■ Set problem 1: Output the passage on common forecasting mistakes word for word.

■ Text shown:
-.-.-
Let’s get started. Since the majority of errors I’ve seen (and therefore opportunities for learning) are in the planning stage, that is where I’m going to focus most of my discussion. In fact, I am going to simplify the 6 stages outlined to above to just 3 broad areas of discussion,

  1. Mistakes to avoid when planning a forecast
  2. Mistakes to avoid when executing a forecast
  3. Mistakes to avoid when assessing a forecast

In each of those broad areas I’ll introduce a couple of common issues or mistakes that tend to get made, and also provide some hints on how to solve the issues or avoid the mistakes – the issues and solutions will be underlined to highlight them. I’ll also drop in a couple of real-world examples where I’ve seen these mistakes made, or where I made them myself.

Planning

Model Scope:

  1. Issue: The initial information supplied to you is never sufficient to perform an appropriate forecast. This is an unwritten first rule of forecasting1.

    There will always be important/crucial things the person requesting the forecast has not told you – out of ignorance or absent-mindedness. This is the time to ask those extra questions, such as,

    1. Why do you need the forecast? What problem are you actually trying to solve? More importantly, what decision are you trying to make using the information the forecast will give?
    2. How are you going to consume the forecast? Is it for insight – identifying the drivers that have the biggest impact on a medium-range outcome? Or is it for strategic planning? Or is it to be incorporated into a machine learning pipeline with an action automatically determined from the result of the forecast, e.g. changing an offer to a segment of customers.
    3. What is the forecast horizon over which you need the forecast?
    4. At what level of time granularity and segmentation do you need the forecast?

    Solution: The answers to a) – d) above are inter-related, i.e. the answer to one may uniquely determine the answer to one of the others, but you should still ask each of those questions individually.
-.-.-
■ Set problem 2: Format the stretch of the listing below, from the line containing "Locate an element on the screen." through the line containing "(527, 581)." (both included), as a JSON list of strings with one string per line and blank lines omitted. Leave the pictures out.

■ Records provided:
-.-.-
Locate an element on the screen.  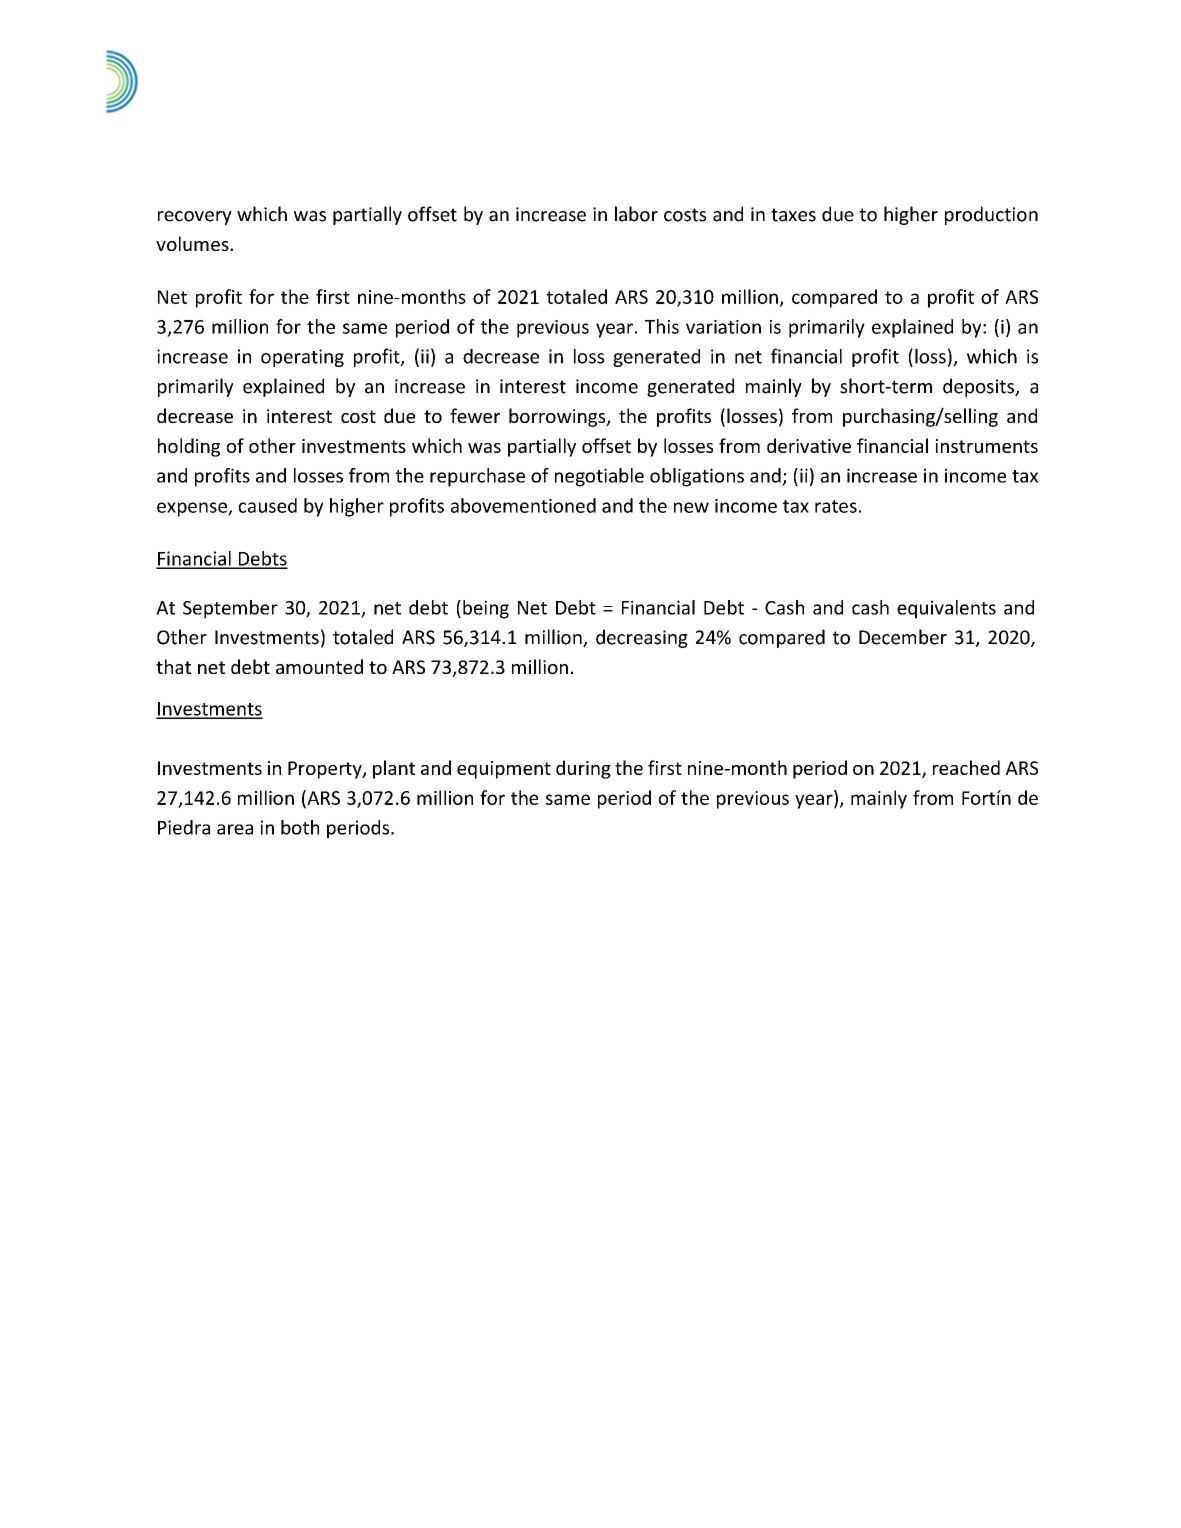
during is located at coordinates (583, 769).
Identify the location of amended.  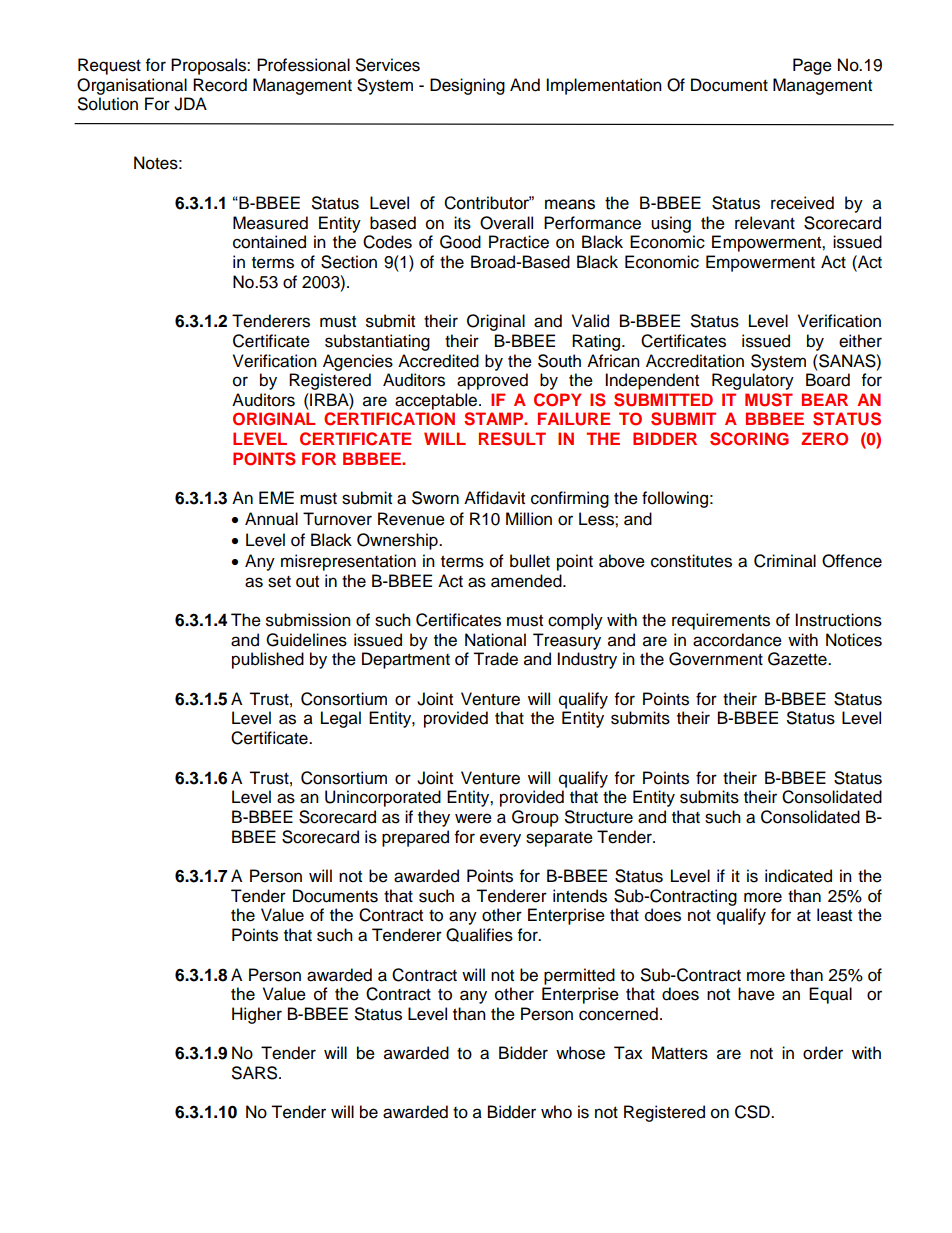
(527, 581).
-.-.-
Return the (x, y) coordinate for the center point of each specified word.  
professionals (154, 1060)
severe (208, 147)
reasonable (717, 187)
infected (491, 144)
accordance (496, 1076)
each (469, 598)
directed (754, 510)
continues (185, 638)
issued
-.-.-
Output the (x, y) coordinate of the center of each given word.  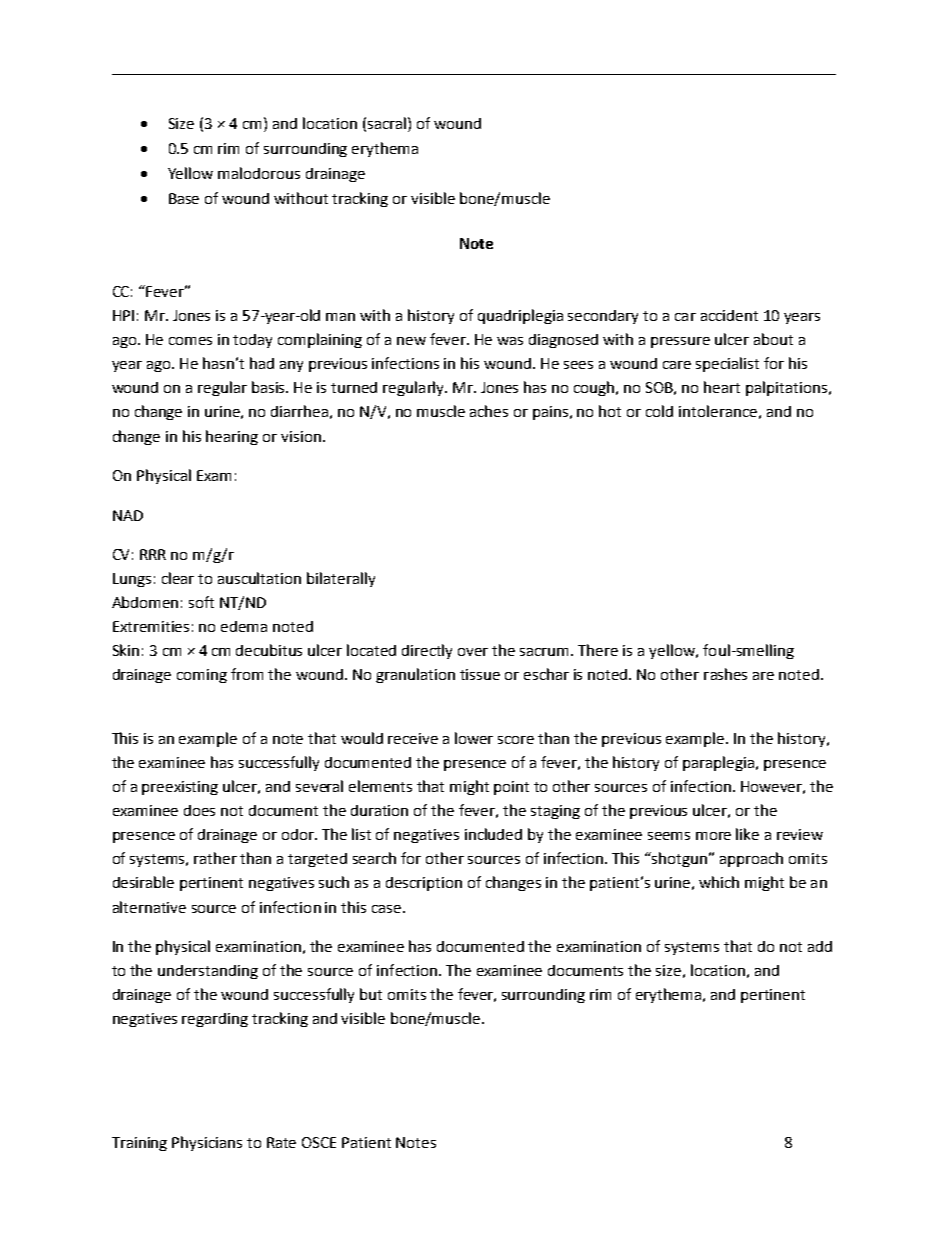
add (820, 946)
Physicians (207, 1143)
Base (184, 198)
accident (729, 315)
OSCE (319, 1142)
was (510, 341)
-.-.-
■ Full solution 1:
Let’s get started. Since the majority of errors I’ve seen (and therefore opportunities for learning) are in the planning stage, that is where I’m going to focus most of my discussion. In fact, I am going to simplify the 6 stages outlined to above to just 3 broad areas of discussion,

  1. Mistakes to avoid when planning a forecast
  2. Mistakes to avoid when executing a forecast
  3. Mistakes to avoid when assessing a forecast

In each of those broad areas I’ll introduce a couple of common issues or mistakes that tend to get made, and also provide some hints on how to solve the issues or avoid the mistakes – the issues and solutions will be underlined to highlight them. I’ll also drop in a couple of real-world examples where I’ve seen these mistakes made, or where I made them myself.

Planning

Model Scope:

  1. Issue: The initial information supplied to you is never sufficient to perform an appropriate forecast. This is an unwritten first rule of forecasting1.

    There will always be important/crucial things the person requesting the forecast has not told you – out of ignorance or absent-mindedness. This is the time to ask those extra questions, such as,

    1. Why do you need the forecast? What problem are you actually trying to solve? More importantly, what decision are you trying to make using the information the forecast will give?
    2. How are you going to consume the forecast? Is it for insight – identifying the drivers that have the biggest impact on a medium-range outcome? Or is it for strategic planning? Or is it to be incorporated into a machine learning pipeline with an action automatically determined from the result of the forecast, e.g. changing an offer to a segment of customers.
    3. What is the forecast horizon over which you need the forecast?
    4. At what level of time granularity and segmentation do you need the forecast?

    Solution: The answers to a) – d) above are inter-related, i.e. the answer to one may uniquely determine the answer to one of the others, but you should still ask each of those questions individually.

■ Full solution 2:
[
  "Locate an element on the screen.  ",
  "during is located at coordinates (583, 769).",
  "Identify the location of amended.  ",
  "(527, 581)."
]